What the exercise asks
Beginning at the line containing "Given: Select the Device ID value text", give again every line through the end of the data, unchanged and with both ends included. Drop any pictures.

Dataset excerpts

━━━

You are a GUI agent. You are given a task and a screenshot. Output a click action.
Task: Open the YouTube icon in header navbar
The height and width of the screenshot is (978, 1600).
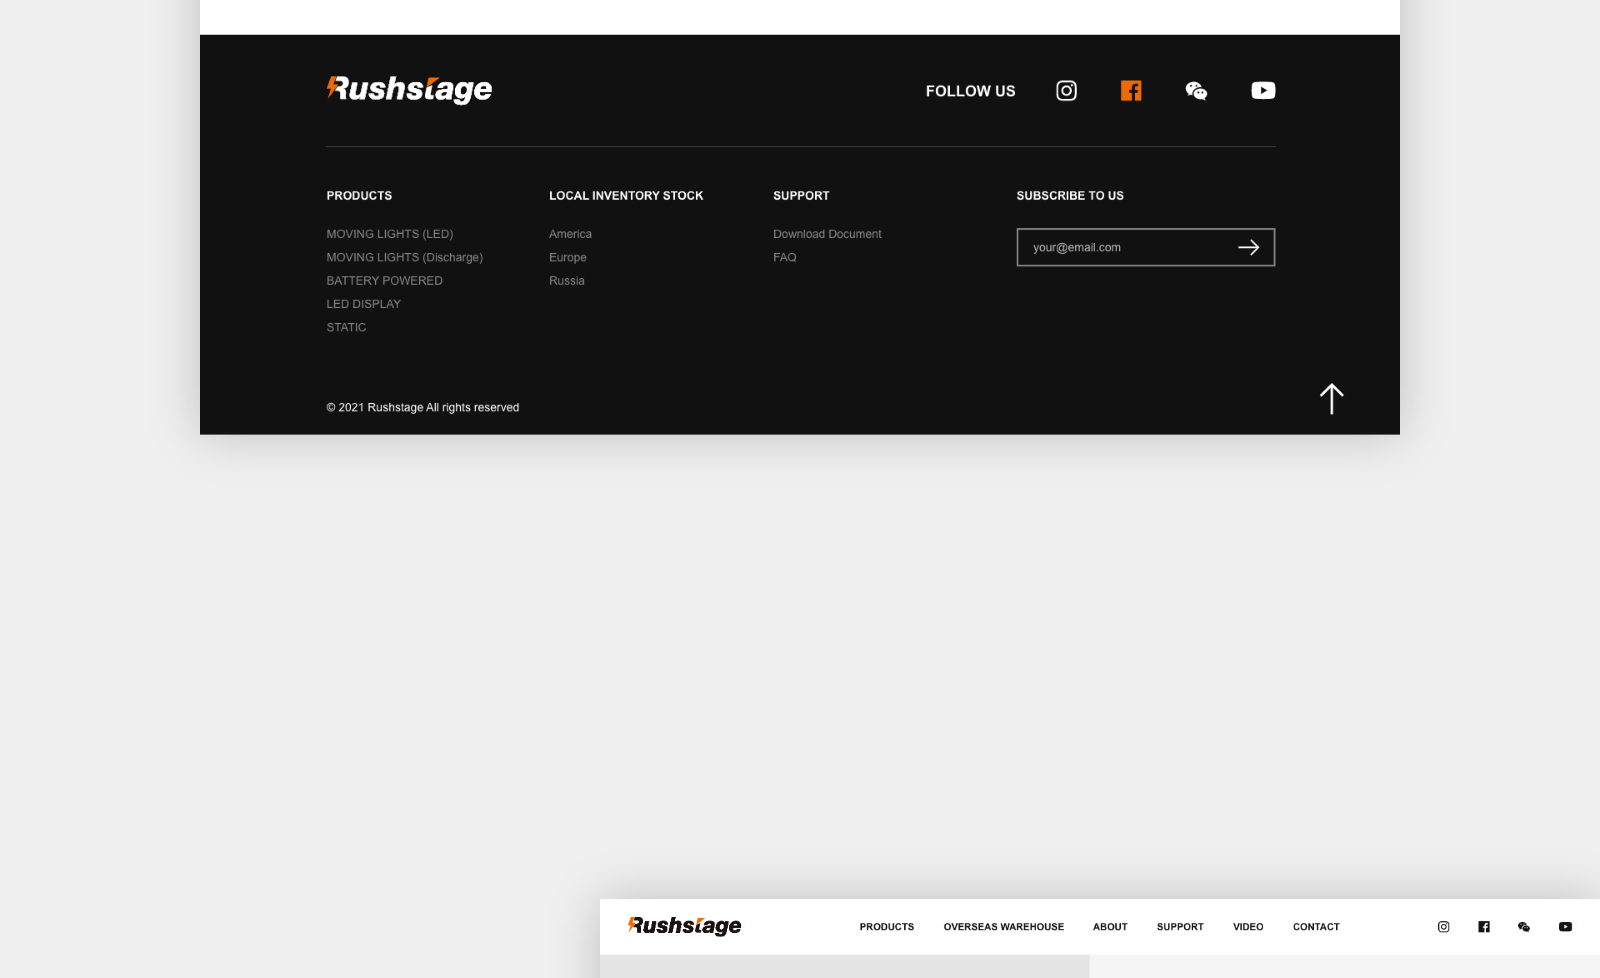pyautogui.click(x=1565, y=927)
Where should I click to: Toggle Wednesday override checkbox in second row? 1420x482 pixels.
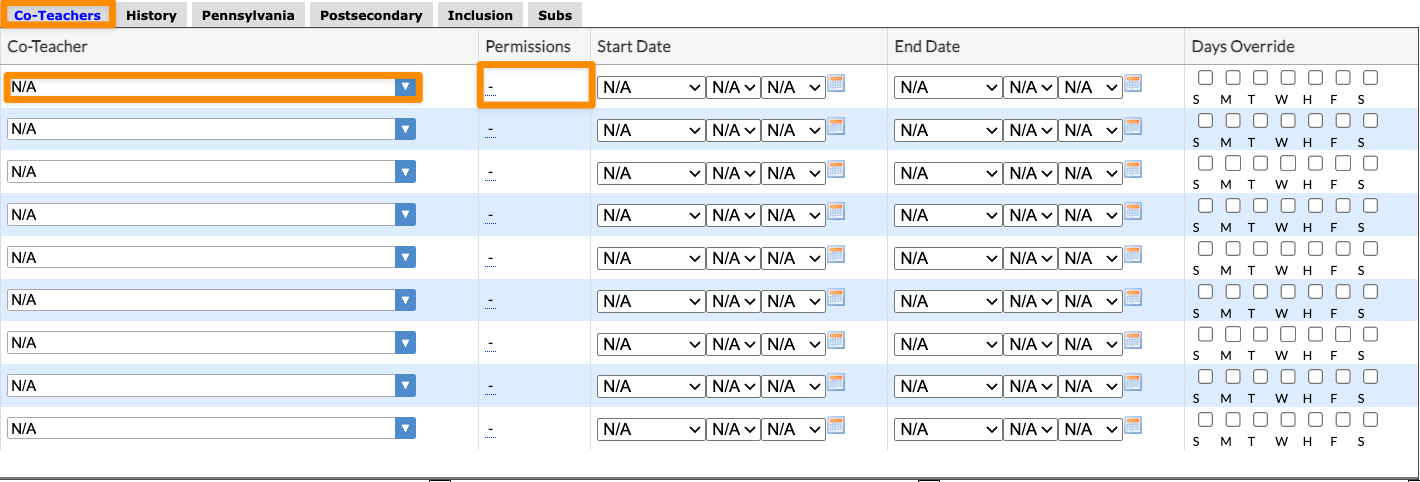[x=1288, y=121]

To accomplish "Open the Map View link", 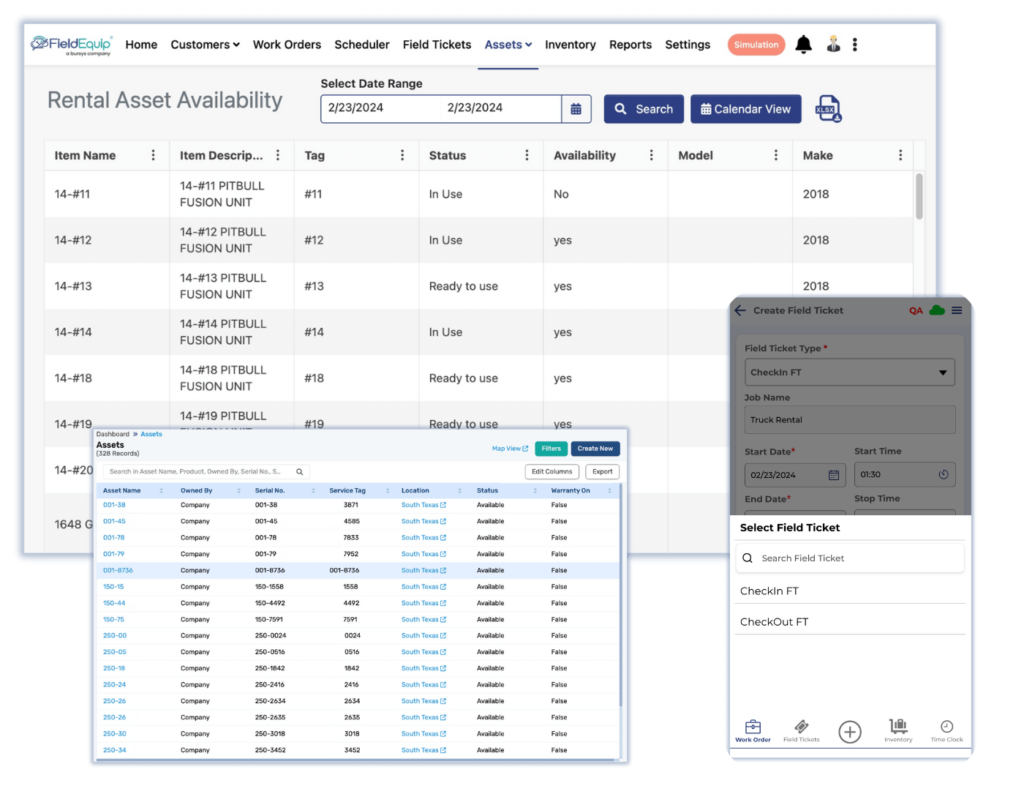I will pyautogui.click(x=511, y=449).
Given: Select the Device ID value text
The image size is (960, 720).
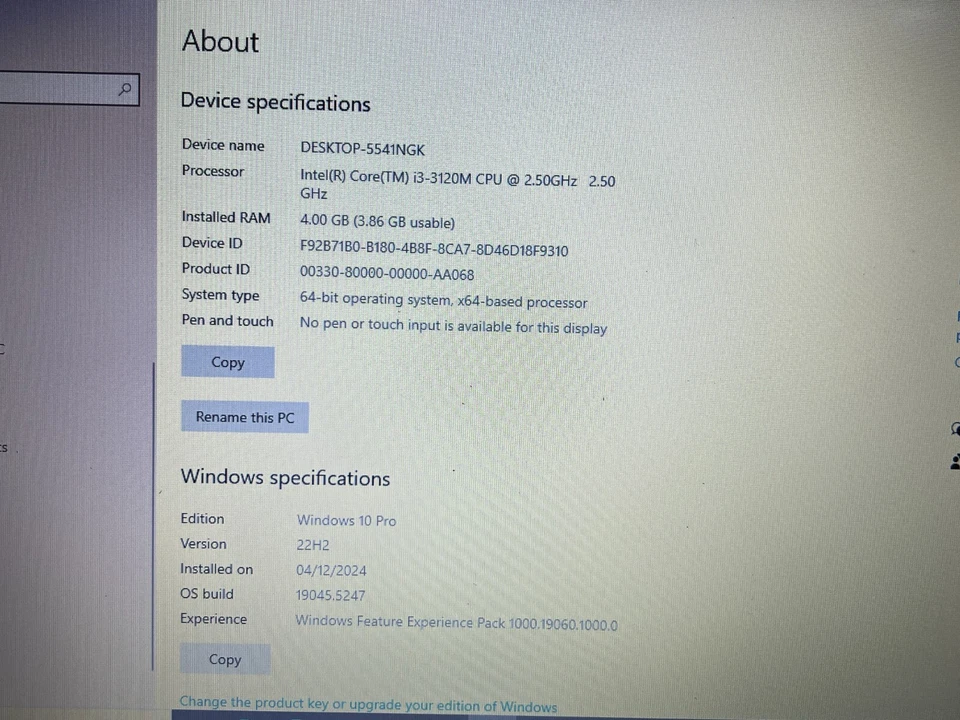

━━━

Exercise solution
Given: Select the Device ID value text
The image size is (960, 720).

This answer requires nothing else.